Martin Fayulu s’est aussi exprimé sur la présence au sein de l’Union sacrée de deux de ses collègues de la coalition Lamuka, Jean-Pierre Bemba et Moise Katumbi. Lui qui en est le coordonnateur à l’heure actuelle a estimé que cette adhésion ne remettait pas en cause l’existence de la coalition.

« Jamais de la vie, il n’y aura un glissement »

« Jamais de la vie, il n’y aura un glissement », a tempêté Martin Fayulu qui insiste sur la tenue des élections en 2023, après celle de 2018. Selon lui, les dirigeants congolais ne devraient pas trouver d’excuses de ne pas organiser les élections en se cachant sur la crise entre le Front commun pour le Congo (FCC) de Joseph Kabila et Cap pour le changement (CACH) de Félix Tshisekedi.

« Ils viendront vous dire qu’il n’y a plus de temps. Nous étions occupés à chasser définitivement Kabila, les deux années passées ne comptent pas et ce n’est plus possible d’organiser les élections en 2023 », suppute M. Fayulu.

Il considère le duo Tshisekedi-Kabila et l’Union sacrée comme une forme d’anesthésie afin d’avoir un discours politique devant le peuple. »

« Une marionnette en fil de fer, même revêtue d’un pantalon et d’une veste, reste une marionnette. Même robotisée, elle obéit toujours à une commande extérieure », déclare Martin Fayulu.

Pour le leader la plateforme LAMUKA, il est aussi nécessaire de discuter sur des réformes institutionnelles « profondes et urgentes », notamment sur la loi électorale. Le but de ces échanges, serait d’avoir « une loi électorale qui fera en sorte qu’à la fin du scrutin, les résultats soient directement digitalisés. »

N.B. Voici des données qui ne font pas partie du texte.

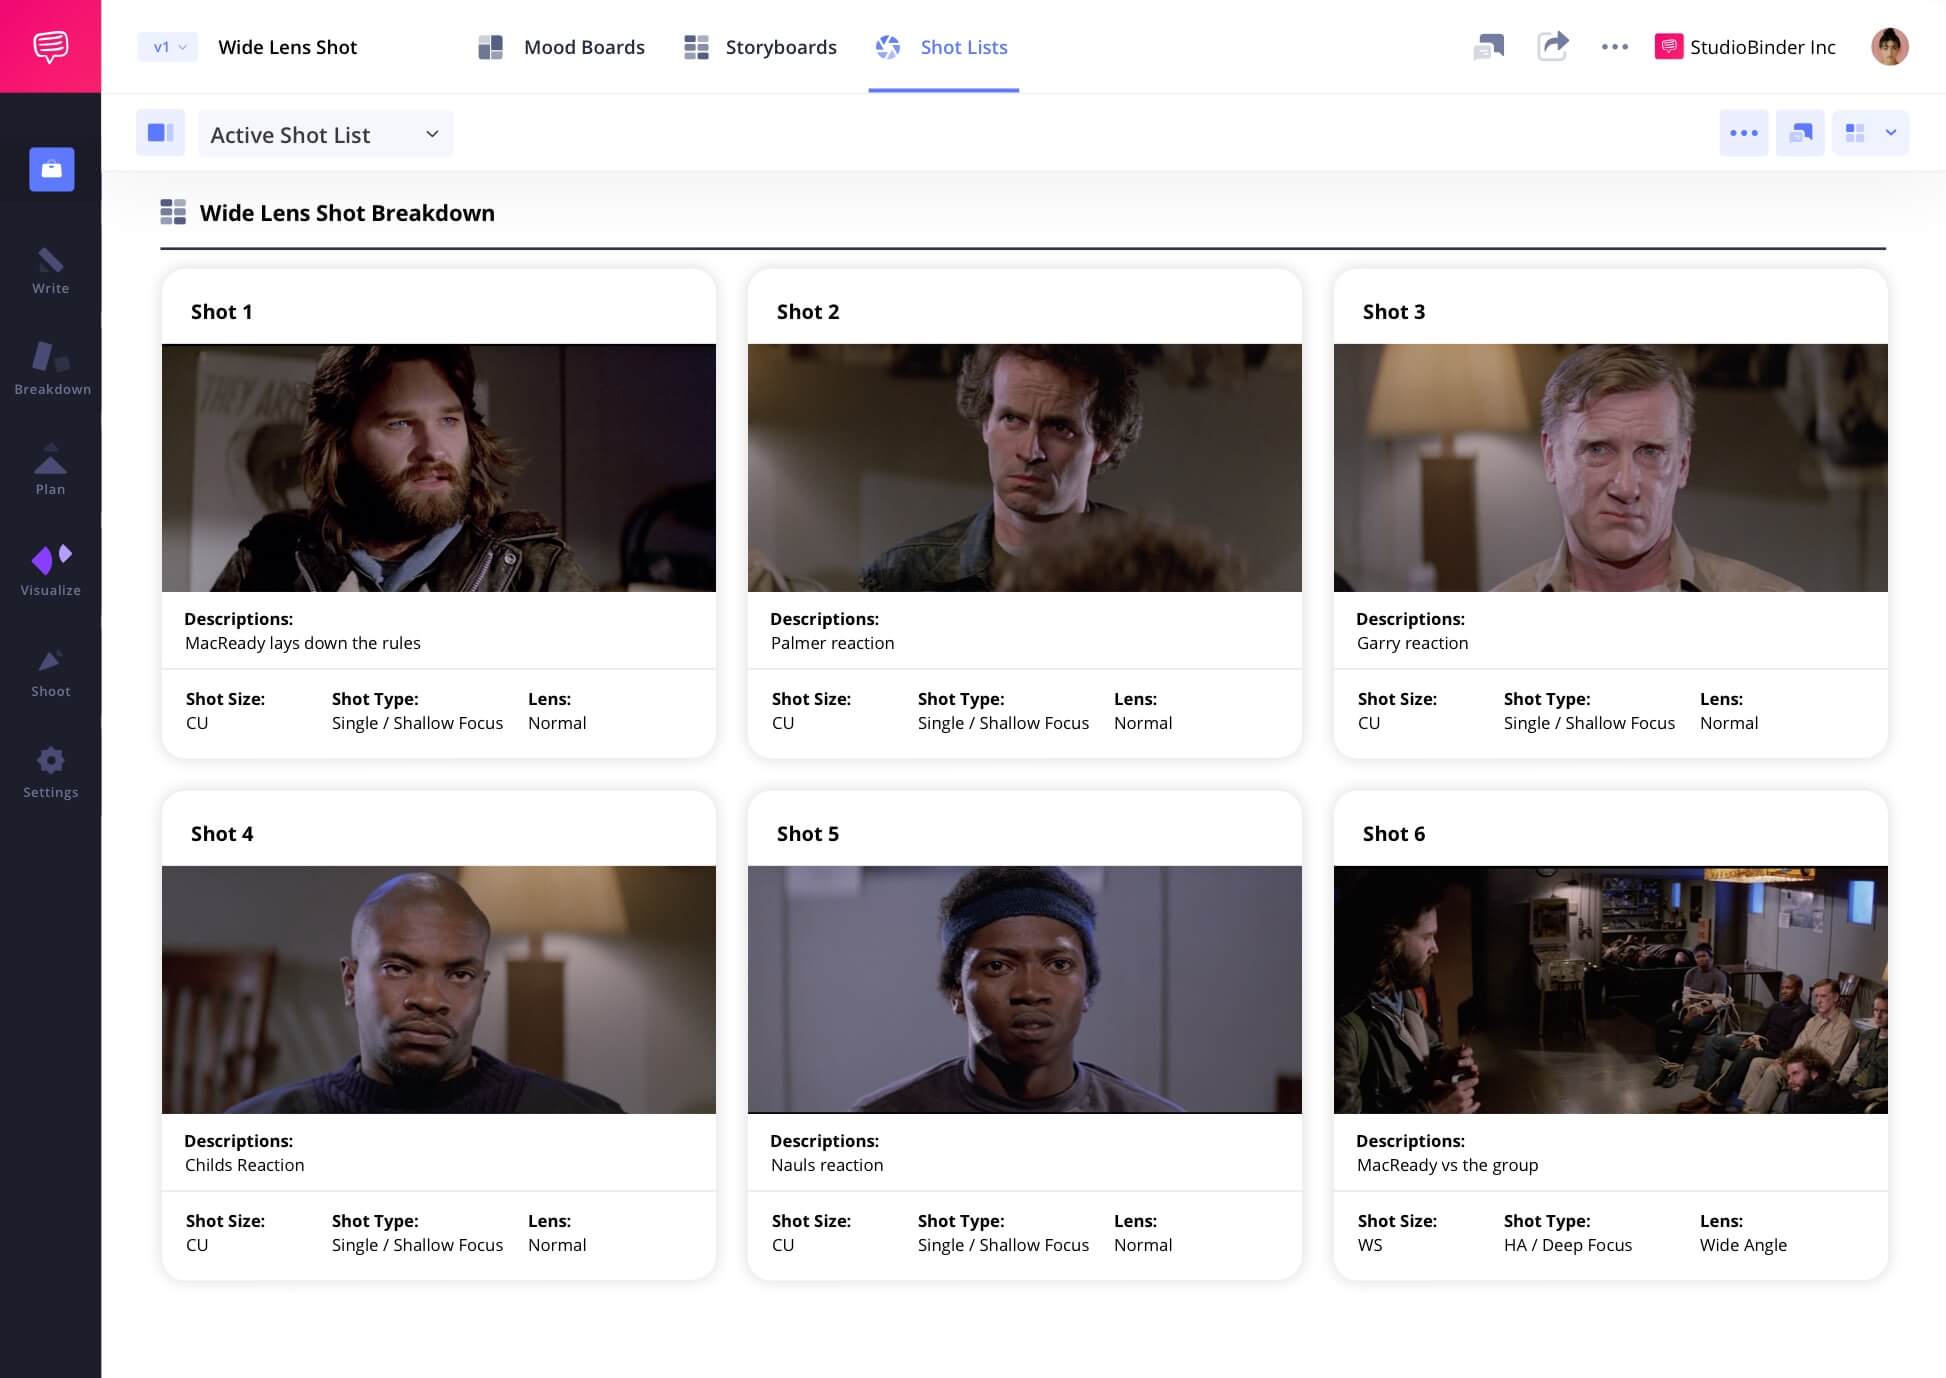Switch to the Storyboards tab
Screen dimensions: 1946x1378
[760, 47]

Outre des réformes sur la loi électorale, il propose aussi que cela s’étende sur la commission électorale, la Cour constitutionnelle, l’armée, la police, la lutte contre la corruption.

• Martin Fayulu revient sur les révélations de RFI sur l’affaire Floribert Chebeya et Fidèlke Bazana

Martin Fayulu a notamment évoqué les révélations autour de l’assassinat de Floribert Chebeya et Fidèle Bazana. Pour Martin Fayulu, il est temps de fouiner dans le passé et de pousser les enquêtes jusqu’à établir toutes les responsabilités.

Les policiers qui ont participé à l’assassinat de Chebeya, qui ont participé à la mascarade, qui ont reçu des instructions précises, mais les choses commencent à se préciser. Félix Tshisekedi avait dit qu’il ne faut pas fouiner dans le passé. Est-ce que ça vaut aussi pour ça? C’est ça la question. Parce qu’il faut fouiner dans le passé!